Blaster Worm, Sobig Hit MIT ComputersBy Michael E. Rolish
Recent worms and viruses attacking Windows operating systems have created large-scale problems on the MIT network.
One worm, known as the Blaster, exploits a vulnerability revealed by Microsoft in mid-July. It is designed to infect other machines on the network, install a backdoor on the host computer, and periodically attack a Microsoft Web site. There are several variants of the worm.
“The worm has probably been the most virulent I have ever seen,” said Linda LeBlanc, network security analyst for Information Systems.
“We’ve had more than 750 machines compromised in the past three weeks. Five hundred are currently off the net and awaiting reinstallation,” LeBlanc said.

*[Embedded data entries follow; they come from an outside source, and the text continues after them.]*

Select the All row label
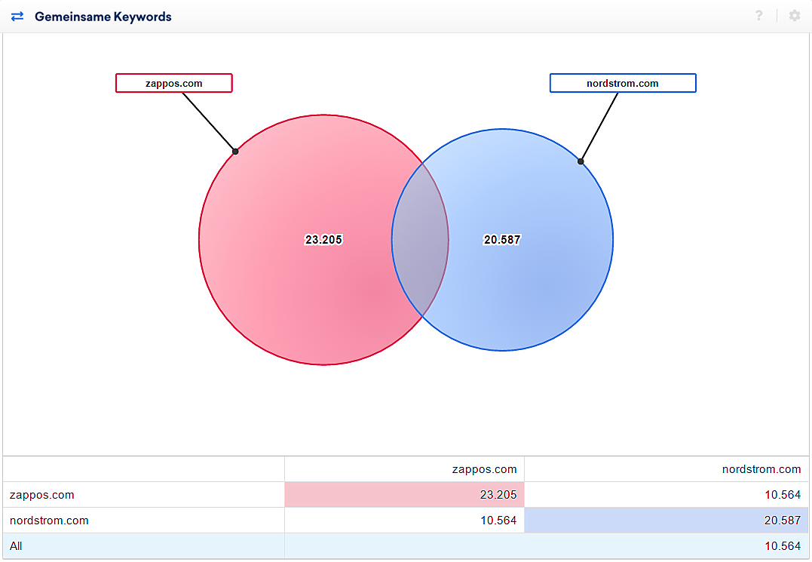The width and height of the screenshot is (812, 562). 16,546
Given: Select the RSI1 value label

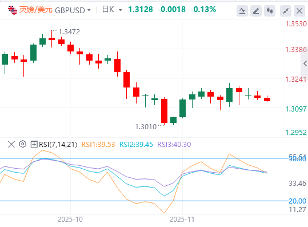Looking at the screenshot, I should [98, 145].
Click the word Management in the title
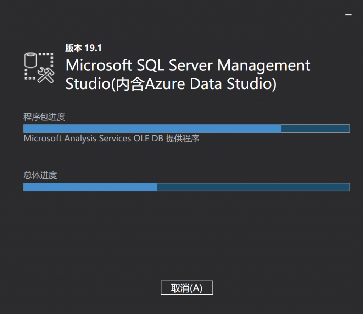363x314 pixels. coord(263,66)
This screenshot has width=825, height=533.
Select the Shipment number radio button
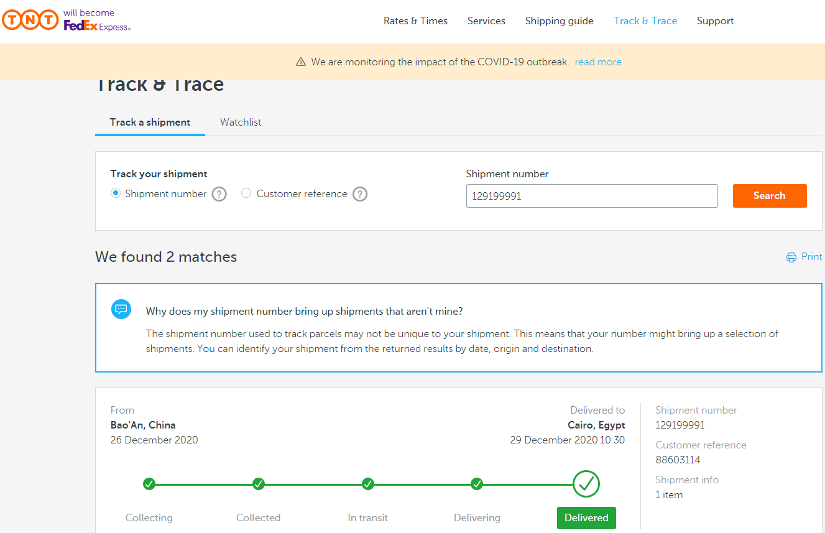click(116, 193)
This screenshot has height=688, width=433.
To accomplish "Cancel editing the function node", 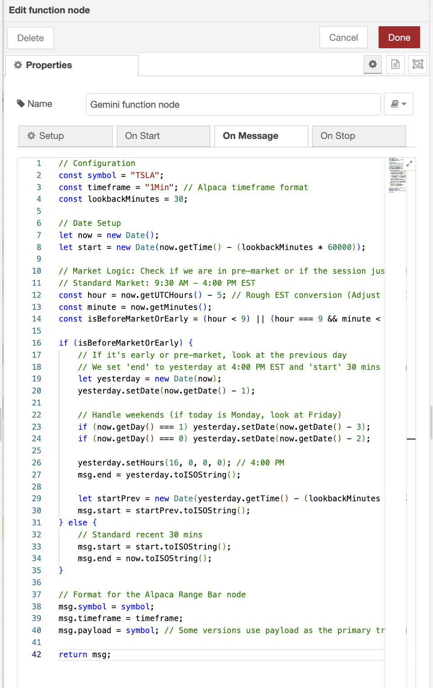I will [x=343, y=37].
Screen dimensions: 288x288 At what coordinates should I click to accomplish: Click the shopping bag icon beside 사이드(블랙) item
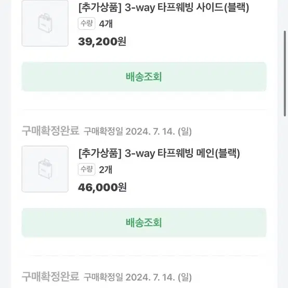pyautogui.click(x=45, y=22)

The MIT network has also been plagued by the SoBig virus that infects Windows computers via e-mail attachments.
Noah Meyerhans, system administrator for the MIT Computer Science and Artificial Intelligence Laboratory, said that the ai.mit.edu and csail.mit.edu domains have begun filtering e-mail for the virus.
“In the span of about 24 hours, our servers blocked over 40,000 copies of the SoBig virus,” he said.
MIT, Microsoft offer advice
LeBlanc said the MIT policy for compromised machines is that their hard drives should be reformatted and the operating systems re-installed.
However a vulnerable machine still needs to connect to the Internet to download the necessary patches.
“This worm has been so widespread that people have been compromised while downloading patches,” LeBlanc said. She cited an example where a vulnerable computer was compromised within a minute of being put on the network. As a result, Information Systems is distributing the patches on compact disks.
A spokeswoman for Microsoft listed three measures as part of the softwaremaker’s “Protect Your PC Campaign”: 1. Use a firewall, like the Internet Connection Firewall already in Windows XP. 2. Use Microsoft Windows Update to keep your PC up to date. 3. Install antivirus software and ensure it's up-to-date.